Phatak was quick in rebutting the impact of data localisation on global trade. “The same people who talk about international trade being facilitated by permitting Indian data to stay outside have never dared to suggest the Government of United States, the same thing. That is a completely unfair statement.”

Kathuria, however, took the middle way and suggested the need for balancing data localisation with the economic impact of the activity. If there are alternative ways in which we can achieve the objectives of data localisation, then we should give it a serious consideration. Using the example of the Cloud Act issued by the United States, he explained how the US has managed to deal with Privacy laws across the world and come up with a reasonable method of exchanging data without compromising their security. Further, he said that using such drastic measures could also backfire. Other countries might retaliate by imposing sanctions or similar policies.

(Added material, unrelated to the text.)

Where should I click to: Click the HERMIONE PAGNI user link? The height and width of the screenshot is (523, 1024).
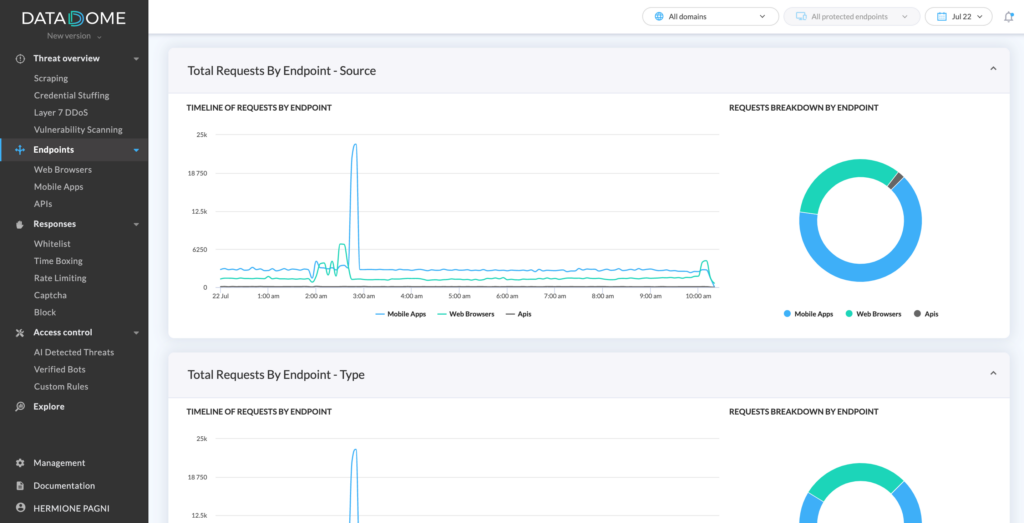click(x=72, y=508)

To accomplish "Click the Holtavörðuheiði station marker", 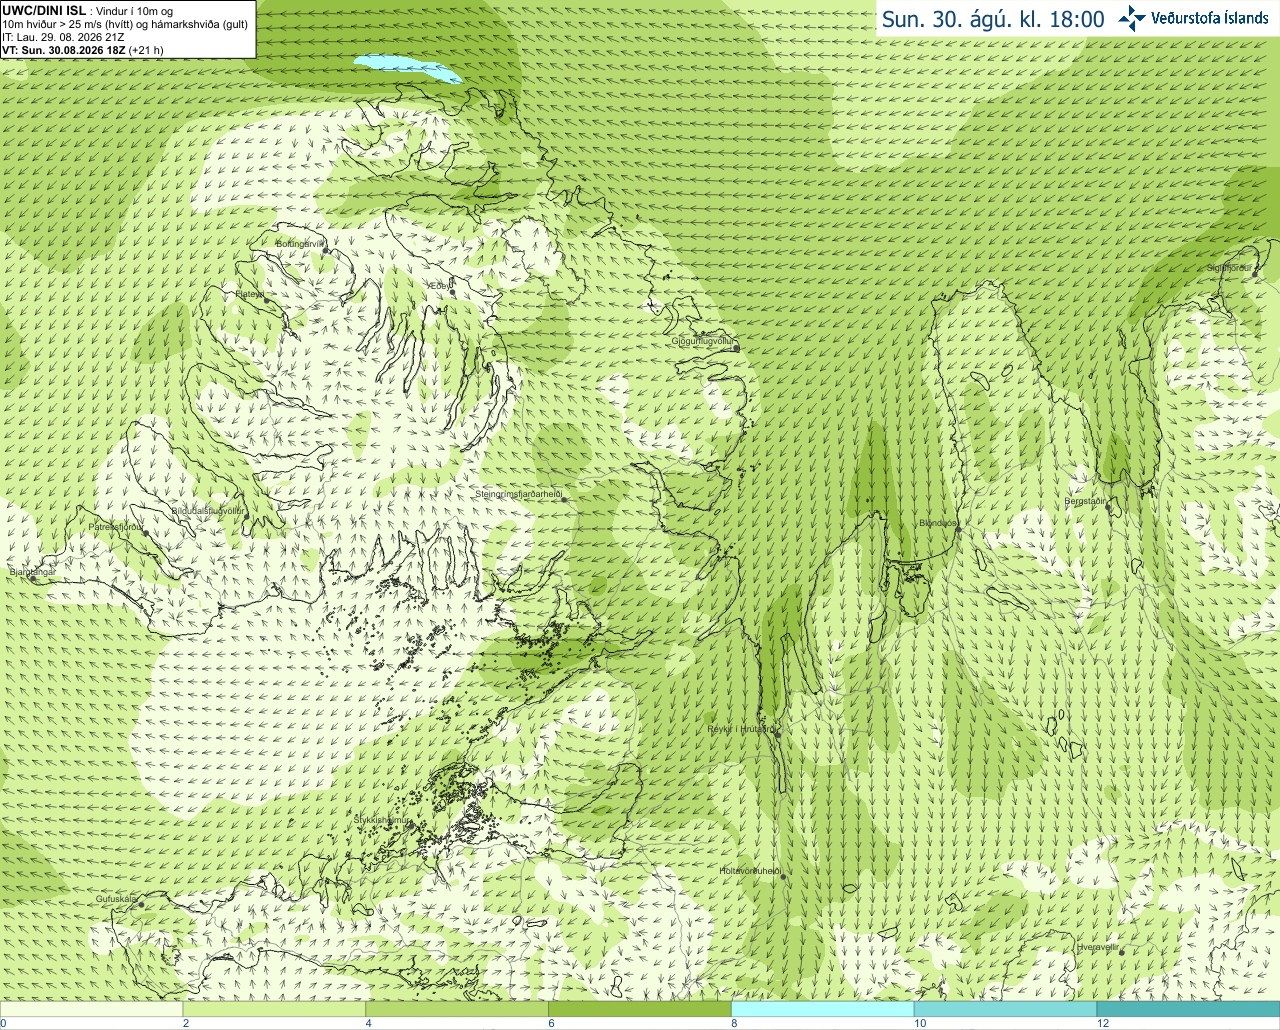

Rai was also in support of a less extreme position where he recommended restoring some international practices. He focused on making India look at what other countries are doing; how it is impacting them and then come up with a good regulatory framework. He also spoke about the importance of coming up with an internationally acceptable definition of privacy since, currently there is no such common standard that can be applied universally.

One of the most important issues that was discussed was the need for citizens to be more aware and responsible with their data and to start caring more about issues related to data privacy. “We also need to start caring about who owns the internet, who governs the Internet, who owns the data” said Subi Chaturvedi, President, Yes Global Institute on the issue of people taking a more active role in terms of their awareness of their data. She further said that, what is also needed is, more public interest in the policy formulation. In order to make a policy comprehensive and successful, it needs to be consultative and have some public stakeholder involvement.

Dalal, while talking about the impact of digitalisation on ordinary citizens, said, “One thing, which we Indians do not understand about the technology is that we have adopted digital security.” Phatak was able to sum up the role of the ordinary citizen in this era in a concise manner by exclaiming that; privacy is only as good as the care with which we treat our privacy. Whenever we give apps the permission to access our data we are letting them invade our privacy to some extent. Our role in managing this is as important as any regulatory framework, he added. It needs to be well understood that maximum data in India is actually with the government of India and the state government. So, how do such laws specifically deal with the government and what are the penalties or accountability on the government if such an incident is happening on the oversight of the government? It is not a simple question, it’s a fairly complex tapestry. So, any such decision that the country takes has to be a negotiation, it has to be a discussion.